Road Trip 

Throughout the '60s, surf film pioneer Bruce Brown made reverent, obsessive documentaries about the marvels of surfing. With titles like The Endless Summer, the films had a sweet, endearing tone provided by Brown's witty voice-over observations, like a surf-mad uncle narrating his own home movies. Those films were the precursor to recent docs like Stacy Peralta's powerful, emotionally gripping Riding Giants, which paid tribute to the spiritual side of a sport where men and women reconciled their own puny selves to the epic forces of nature and clocked their lives to a different pace far from the workaday one.

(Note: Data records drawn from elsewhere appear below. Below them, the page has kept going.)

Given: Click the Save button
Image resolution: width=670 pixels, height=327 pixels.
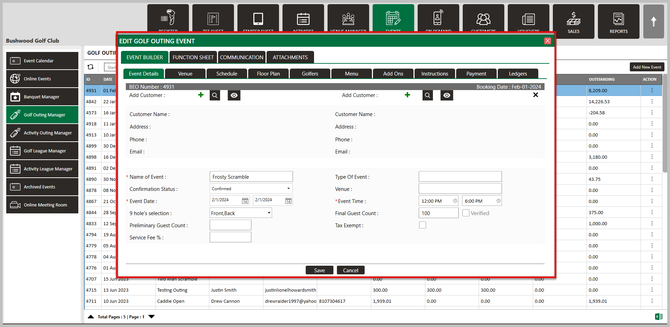Looking at the screenshot, I should (319, 270).
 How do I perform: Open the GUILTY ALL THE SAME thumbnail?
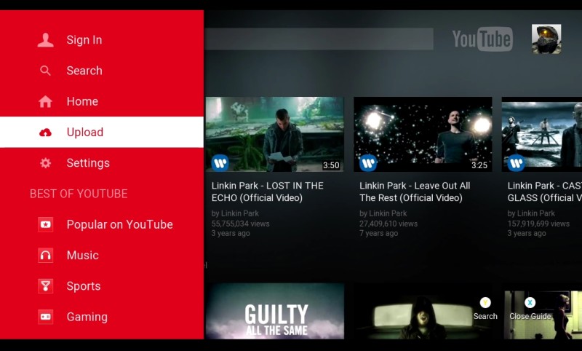[x=275, y=311]
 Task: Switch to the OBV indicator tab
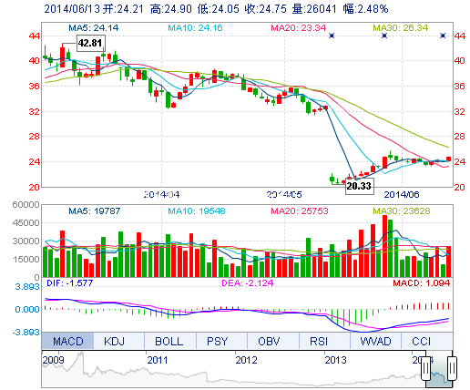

Now Bruce's son, Dana Brown, has brought that same tone of respect, awe and wonder to the world of racing in Dust to Glory, which documents the various riders' stories and the continuing mystique of the Baja 1000, the annual 1,000-mile motor race on perilous unpaved roads up Mexico's Baja Peninsula.

Junior Brown does everything in his power to deify the form. But let's face it: A gaggle of well-heeled, corporate-sponsored white guys blasting as fast as they can through a foreign country are not really getting in touch with themselves or the elements, though there are apparently some psychedelic moments when exhausted drivers begin to hallucinate all kinds of visions on the open road.

The Baja tends to buckle beneath all of the reverence and mystification Brown heaps on it.

In this new extreme sport hagiography, every pastime now seems up for sanctification, and every practitioner is suddenly a brave warrior snubbing his nose at death while gaining a deeper appreciation of life. Maybe we can next look forward to films about the Zen of monster truck pulls, or the spirituality of skeet shooting.

Had Brown simply focused on the cheap thrills of the racing in his impressive helicopter shots, the film might have shaken some of its self-aggrandizing pretense and been satisfied with just being a sensation-packed thrill ride. Opens Fri., April 22, at Landmark Midtown Art Cinema.